According to the court itself, the email “clearly related to the case.” In fact, the email involved the plaintiffs lawyer “offer[ing] legal advice to [the defendant’s lawyer” on documents that the latter was drafting and planning to submit to the court, in response to documents plaintiffs had already filed with the court!?!?
Here’s the Court’s account:
Yes—it looks like she was instructing the other side’s lawyers how to respond to her own clients’ filings! The Court elaborated:
Whoa!
At this point, I hope that any lawyer or non-lawyer is as absolutely stunned as I am. Or as the Court wrote in more sober language, this was both “serious and disturbing”:
To its credit, the Court held an emergency hearing and rejected all the first lawyer’s arguments for why this email was not as outrageous as it appeared.
Should the attorney be disqualified, the Court asked: “the answer is a resounding yes.”
But think about the whole incident:
An enormous case. Huge stakes for democracy, education, money, etc. A top lawyer in the Attorney General’s Office—the “Ethics Officer,” no less.

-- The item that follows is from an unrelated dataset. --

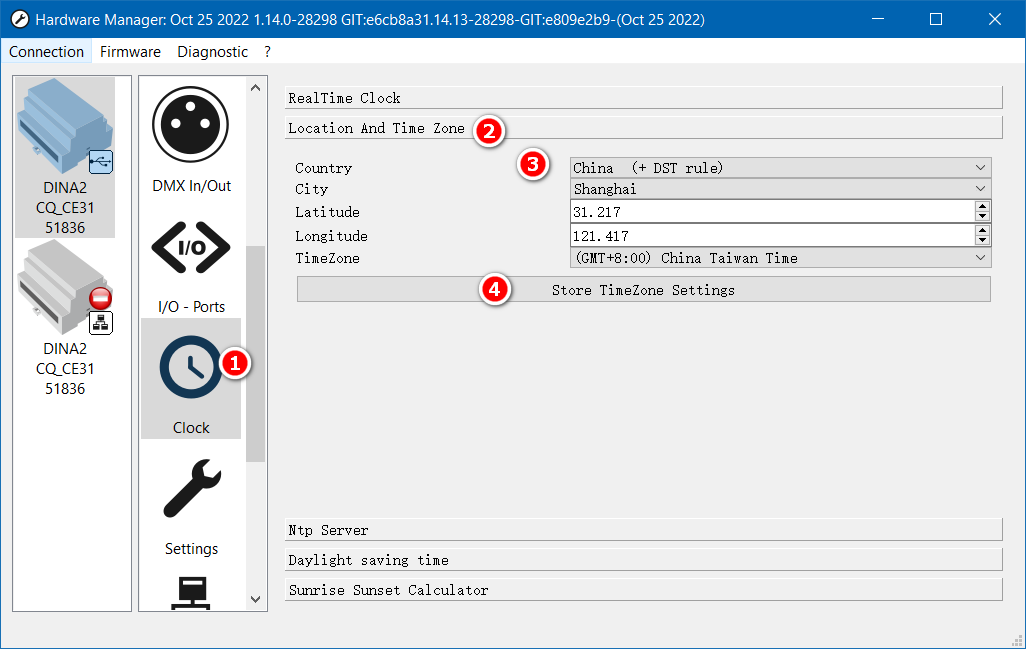
Task: Open the TimeZone dropdown
Action: pyautogui.click(x=780, y=258)
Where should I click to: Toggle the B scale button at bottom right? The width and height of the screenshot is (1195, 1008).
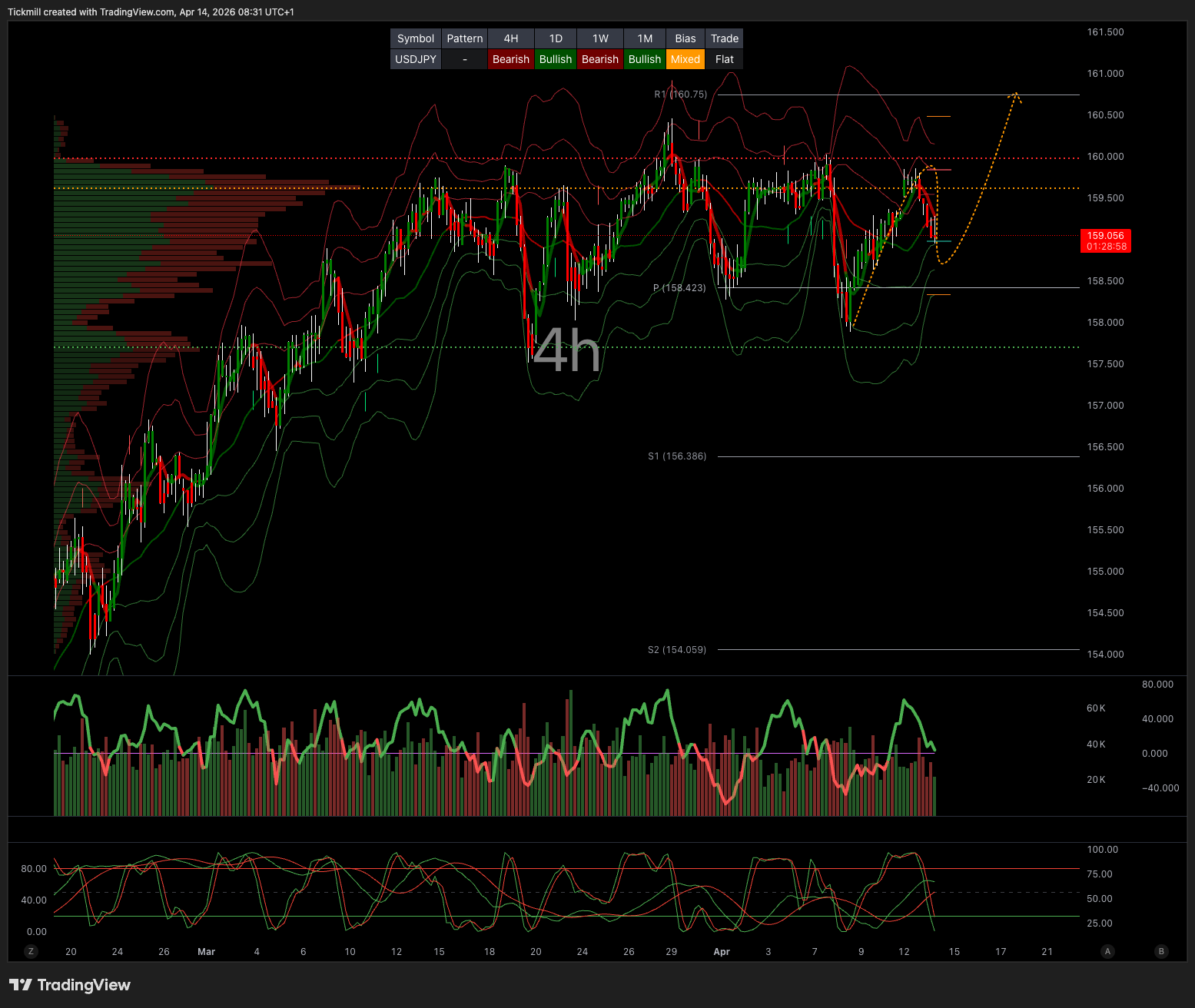coord(1161,951)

And an egregious ethical breach only uncovered because another AG lawyer and the court staff member happened to share the same name.
All of which begs the question: what the hell else goes on this bad that we don’t ever know about?
Which takes me back to my original rule: never be surprised again. Don’t normalize it, but never be surprised. The broken politics of Ohio is infecting everything, even the most bedrock rules of the legal profession.
But there’s one other lesson. And it comes wrapped in a huge thank you to the democracy heroes who brought this very important suit.
Always fight for democracy and the rule of law, even when the odds are long. Win or lose, that never-ending pressure and accountability can bring all sorts of things—things we all need to see and learn from—into the sunlight.
Keep going!
I keep getting accused of being irrationally angry but I’m only angry about the things I know... I’m sure I would be FURIOUS if I knew more. If the average Ohioan isn’t angry, they can’t possibly be paying attention.
OMG -- David, you’re exactly right. I can’t tell you how resonant you piece is for this Kansan dealing with the return of Kris Kobach, only now as AG. It’s truly cuckoo!